But what of the incident the night of June 22, 1904? While references to it have become obligatory in investigations of Joyce’s representations of “the Jew,” very few thoughts beyond the argument over its mere occurrence have been offered.

Neil R. Davison, James Joyce, Ulysses, and the Construction of Jewish Identity, 105

Joyce’s affinity for scriptural stories arose again around the time he was conceiving Ulysses—and likely stemmed from the almost certainly apocryphal encounter with Alfred H. Hunter, as we have seen, and his later mugging in Rome. Using the Torah as his analogy, Declan Kiberd has convincingly argued that Joyce saw Ulysses as a “holy book” replete with “divine wisdom in the text.” He posits that “Joyce was someone who snooped around old texts looking for a back door through which to effect an entry. The New Testament was one such text and a major element in the creation of Ulysses.” No one until Kiberd has made such a succinct and telling statement of the New Testament’s influence on the creation of the novel. And yet even Kiberd, despite his clear recognition of Joyce’s secular “gospel” inhering in the mandate to love our neighbor, neglects his reiteration of the Good Samaritan parable as epitomizing that message.

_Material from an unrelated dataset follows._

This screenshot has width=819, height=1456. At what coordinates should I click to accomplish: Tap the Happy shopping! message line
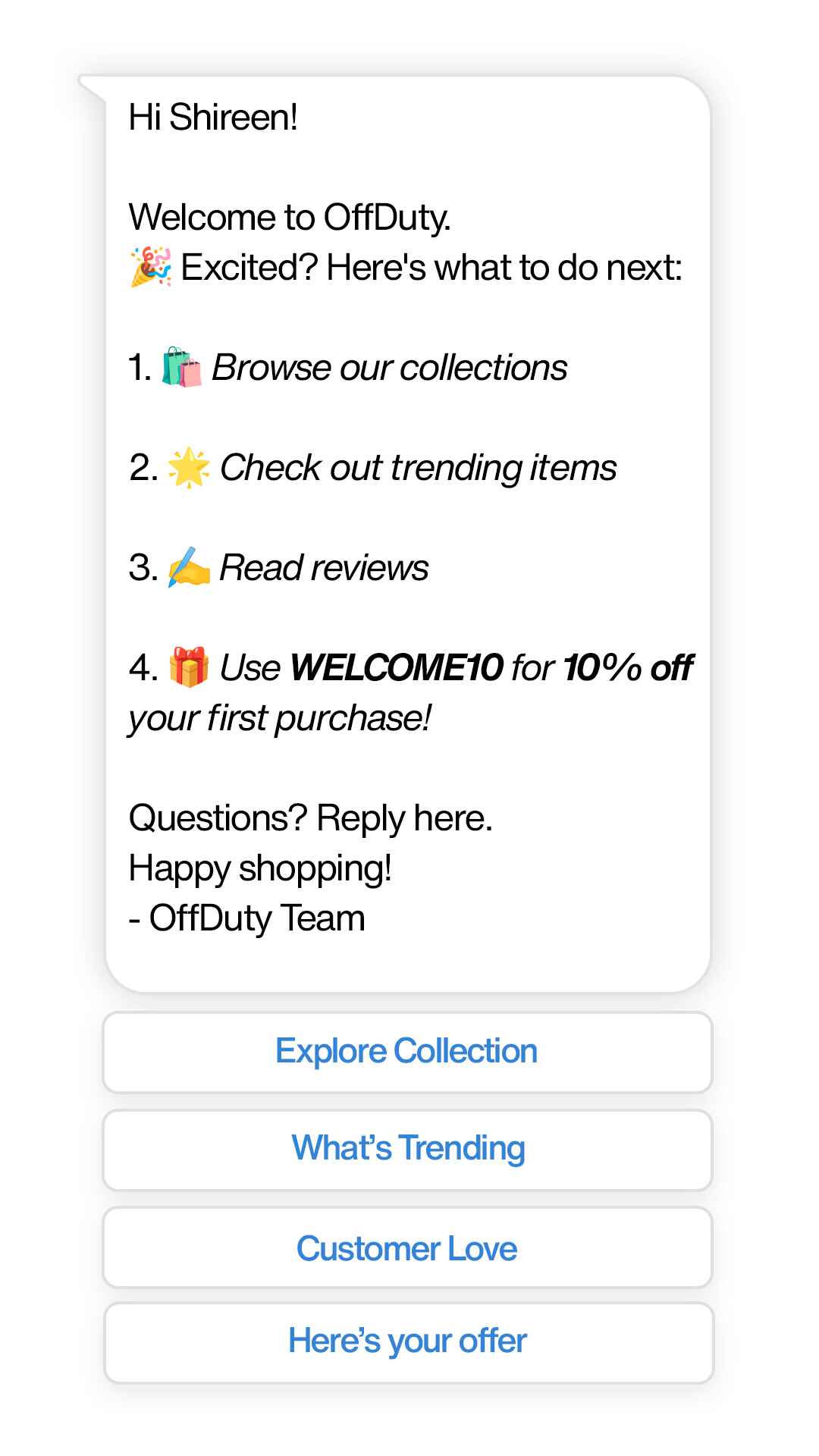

After writing short stories and a play and some poetry, Joyce settled upon what we might now call “long-form fiction,” the novel, as his preferred genre, and that preference (as well as his having left the Catholic Church) may well have contributed to the refusal of many critics to employ religious interpretations of Ulysses. As Justin Neuman has shown, of all genres, the novel has most resisted religious readings. First, the novel’s rise as a genre was largely coincident with “European secularization.” Moreover, because of the genre’s reliance on narratives of ordinary individuals, which repudiated “the transcendental frames of reference within which allegories, romances, and epics forge their meanings,” the “question of immanence prompts scholars to differentiate novels from other prose forms.” Finally, the tendency of novels to be “rhizomatic, presenting a multitude of voices and styles through which the active reader must negotiate” is a characteristic “at odds with secularist ideas about religious dogmatism and the monolingualism of a divinely authored text.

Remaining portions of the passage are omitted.